[Data extracted from a collection]
________

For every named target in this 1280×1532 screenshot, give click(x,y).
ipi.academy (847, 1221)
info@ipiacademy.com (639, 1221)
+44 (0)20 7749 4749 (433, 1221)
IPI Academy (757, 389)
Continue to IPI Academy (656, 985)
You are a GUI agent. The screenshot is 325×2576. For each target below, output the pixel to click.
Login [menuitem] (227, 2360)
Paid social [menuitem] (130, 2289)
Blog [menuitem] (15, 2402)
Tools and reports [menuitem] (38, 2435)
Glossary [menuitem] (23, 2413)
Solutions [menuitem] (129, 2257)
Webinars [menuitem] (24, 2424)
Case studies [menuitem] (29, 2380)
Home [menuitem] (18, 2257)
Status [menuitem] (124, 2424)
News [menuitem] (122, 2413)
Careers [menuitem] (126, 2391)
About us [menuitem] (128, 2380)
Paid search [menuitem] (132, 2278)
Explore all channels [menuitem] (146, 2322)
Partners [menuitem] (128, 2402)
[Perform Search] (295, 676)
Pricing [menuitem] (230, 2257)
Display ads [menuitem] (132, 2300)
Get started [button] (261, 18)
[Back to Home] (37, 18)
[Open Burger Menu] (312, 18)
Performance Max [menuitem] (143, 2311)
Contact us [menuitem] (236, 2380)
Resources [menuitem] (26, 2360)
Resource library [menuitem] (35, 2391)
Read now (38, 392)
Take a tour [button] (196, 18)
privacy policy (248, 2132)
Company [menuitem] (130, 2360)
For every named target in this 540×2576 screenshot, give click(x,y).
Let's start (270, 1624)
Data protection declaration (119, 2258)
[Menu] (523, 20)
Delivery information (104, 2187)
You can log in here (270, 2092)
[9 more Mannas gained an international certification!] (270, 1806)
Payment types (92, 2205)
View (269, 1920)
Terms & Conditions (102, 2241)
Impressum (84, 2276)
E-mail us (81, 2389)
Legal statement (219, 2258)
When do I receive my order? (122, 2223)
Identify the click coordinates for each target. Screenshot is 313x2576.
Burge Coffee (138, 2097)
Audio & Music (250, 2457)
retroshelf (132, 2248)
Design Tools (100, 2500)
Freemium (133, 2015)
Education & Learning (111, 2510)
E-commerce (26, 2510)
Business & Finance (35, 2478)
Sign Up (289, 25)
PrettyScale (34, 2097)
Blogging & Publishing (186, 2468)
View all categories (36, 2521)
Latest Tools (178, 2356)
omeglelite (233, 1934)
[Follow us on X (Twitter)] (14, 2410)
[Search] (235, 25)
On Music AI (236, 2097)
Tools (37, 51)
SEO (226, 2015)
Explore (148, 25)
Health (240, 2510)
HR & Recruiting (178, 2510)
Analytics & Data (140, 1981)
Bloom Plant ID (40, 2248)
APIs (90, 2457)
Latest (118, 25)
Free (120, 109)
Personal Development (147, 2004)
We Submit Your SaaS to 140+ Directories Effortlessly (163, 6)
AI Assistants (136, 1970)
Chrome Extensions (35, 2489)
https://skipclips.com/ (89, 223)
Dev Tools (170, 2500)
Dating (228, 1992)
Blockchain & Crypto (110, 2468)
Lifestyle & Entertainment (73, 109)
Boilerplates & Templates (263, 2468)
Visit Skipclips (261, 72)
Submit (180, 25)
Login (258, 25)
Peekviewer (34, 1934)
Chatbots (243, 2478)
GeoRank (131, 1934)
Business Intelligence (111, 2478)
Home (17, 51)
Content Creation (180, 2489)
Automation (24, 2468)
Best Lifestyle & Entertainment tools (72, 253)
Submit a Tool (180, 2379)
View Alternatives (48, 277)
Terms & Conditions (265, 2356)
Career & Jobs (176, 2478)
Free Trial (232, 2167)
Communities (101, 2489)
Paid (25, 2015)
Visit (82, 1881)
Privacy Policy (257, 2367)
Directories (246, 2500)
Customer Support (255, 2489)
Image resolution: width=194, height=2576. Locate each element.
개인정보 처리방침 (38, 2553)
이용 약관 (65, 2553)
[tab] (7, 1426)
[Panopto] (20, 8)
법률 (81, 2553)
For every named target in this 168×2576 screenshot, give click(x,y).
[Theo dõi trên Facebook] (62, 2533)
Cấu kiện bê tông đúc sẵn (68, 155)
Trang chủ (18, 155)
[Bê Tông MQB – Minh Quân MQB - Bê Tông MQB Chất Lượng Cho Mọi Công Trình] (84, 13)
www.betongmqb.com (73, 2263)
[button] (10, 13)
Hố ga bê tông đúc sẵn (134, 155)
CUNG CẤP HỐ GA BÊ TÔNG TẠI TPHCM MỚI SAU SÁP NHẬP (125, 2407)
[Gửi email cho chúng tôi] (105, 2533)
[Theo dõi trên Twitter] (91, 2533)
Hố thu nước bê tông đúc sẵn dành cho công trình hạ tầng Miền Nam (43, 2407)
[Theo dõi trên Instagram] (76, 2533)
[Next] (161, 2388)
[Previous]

________

Instructions for the task:
Copy out all of the data. Keep every word unchanged.

The completed task:
For every named target in this 1280×1532 screenshot, give click(x,y).
ipi.academy (847, 1221)
info@ipiacademy.com (639, 1221)
+44 (0)20 7749 4749 (433, 1221)
IPI Academy (757, 389)
Continue to IPI Academy (656, 985)
You are a GUI agent. The screenshot is 325×2576. For each target below, output the pixel to click.
Login [menuitem] (227, 2360)
Paid social [menuitem] (130, 2289)
Blog [menuitem] (15, 2402)
Tools and reports [menuitem] (38, 2435)
Glossary [menuitem] (23, 2413)
Solutions [menuitem] (129, 2257)
Webinars [menuitem] (24, 2424)
Case studies [menuitem] (29, 2380)
Home [menuitem] (18, 2257)
Status [menuitem] (124, 2424)
News [menuitem] (122, 2413)
Careers [menuitem] (126, 2391)
About us [menuitem] (128, 2380)
Paid search [menuitem] (132, 2278)
Explore all channels [menuitem] (146, 2322)
Partners [menuitem] (128, 2402)
[Perform Search] (295, 676)
Pricing [menuitem] (230, 2257)
Display ads [menuitem] (132, 2300)
Get started [button] (261, 18)
[Back to Home] (37, 18)
[Open Burger Menu] (312, 18)
Performance Max [menuitem] (143, 2311)
Contact us [menuitem] (236, 2380)
Resources [menuitem] (26, 2360)
Resource library [menuitem] (35, 2391)
Read now (38, 392)
Take a tour [button] (196, 18)
privacy policy (248, 2132)
Company [menuitem] (130, 2360)
For every named target in this 540×2576 screenshot, give click(x,y).
Let's start (270, 1624)
Data protection declaration (119, 2258)
[Menu] (523, 20)
Delivery information (104, 2187)
You can log in here (270, 2092)
[9 more Mannas gained an international certification!] (270, 1806)
Payment types (92, 2205)
View (269, 1920)
Terms & Conditions (102, 2241)
Impressum (84, 2276)
E-mail us (81, 2389)
Legal statement (219, 2258)
When do I receive my order? (122, 2223)
Identify the click coordinates for each target. Screenshot is 313x2576.
Burge Coffee (138, 2097)
Audio & Music (250, 2457)
retroshelf (132, 2248)
Design Tools (100, 2500)
Freemium (133, 2015)
Education & Learning (111, 2510)
E-commerce (26, 2510)
Business & Finance (35, 2478)
Sign Up (289, 25)
PrettyScale (34, 2097)
Blogging & Publishing (186, 2468)
View all categories (36, 2521)
Latest Tools (178, 2356)
omeglelite (233, 1934)
[Follow us on X (Twitter)] (14, 2410)
[Search] (235, 25)
On Music AI (236, 2097)
Tools (37, 51)
SEO (226, 2015)
Explore (148, 25)
Health (240, 2510)
HR & Recruiting (178, 2510)
Analytics & Data (140, 1981)
Bloom Plant ID (40, 2248)
APIs (90, 2457)
Latest (118, 25)
Free (120, 109)
Personal Development (147, 2004)
We Submit Your SaaS to 140+ Directories Effortlessly (163, 6)
AI Assistants (136, 1970)
Chrome Extensions (35, 2489)
https://skipclips.com/ (89, 223)
Dev Tools (170, 2500)
Dating (228, 1992)
Blockchain & Crypto (110, 2468)
Lifestyle & Entertainment (73, 109)
Boilerplates & Templates (263, 2468)
Visit Skipclips (261, 72)
Submit (180, 25)
Login (258, 25)
Peekviewer (34, 1934)
Chatbots (243, 2478)
GeoRank (131, 1934)
Business Intelligence (111, 2478)
Home (17, 51)
Content Creation (180, 2489)
Automation (24, 2468)
Best Lifestyle & Entertainment tools (72, 253)
Submit a Tool (180, 2379)
View Alternatives (48, 277)
Terms & Conditions (265, 2356)
Career & Jobs (176, 2478)
Free Trial (232, 2167)
Communities (101, 2489)
Paid (25, 2015)
Visit (82, 1881)
Privacy Policy (257, 2367)
Directories (246, 2500)
Customer Support (255, 2489)
Image resolution: width=194, height=2576. Locate each element.
개인정보 처리방침 (38, 2553)
이용 약관 (65, 2553)
[tab] (7, 1426)
[Panopto] (20, 8)
법률 (81, 2553)
For every named target in this 168×2576 screenshot, give click(x,y).
[Theo dõi trên Facebook] (62, 2533)
Cấu kiện bê tông đúc sẵn (68, 155)
Trang chủ (18, 155)
[Bê Tông MQB – Minh Quân MQB - Bê Tông MQB Chất Lượng Cho Mọi Công Trình] (84, 13)
www.betongmqb.com (73, 2263)
[button] (10, 13)
Hố ga bê tông đúc sẵn (134, 155)
CUNG CẤP HỐ GA BÊ TÔNG TẠI TPHCM MỚI SAU SÁP NHẬP (125, 2407)
[Gửi email cho chúng tôi] (105, 2533)
[Theo dõi trên Twitter] (91, 2533)
Hố thu nước bê tông đúc sẵn dành cho công trình hạ tầng Miền Nam (43, 2407)
[Theo dõi trên Instagram] (76, 2533)
[Next] (161, 2388)
[Previous]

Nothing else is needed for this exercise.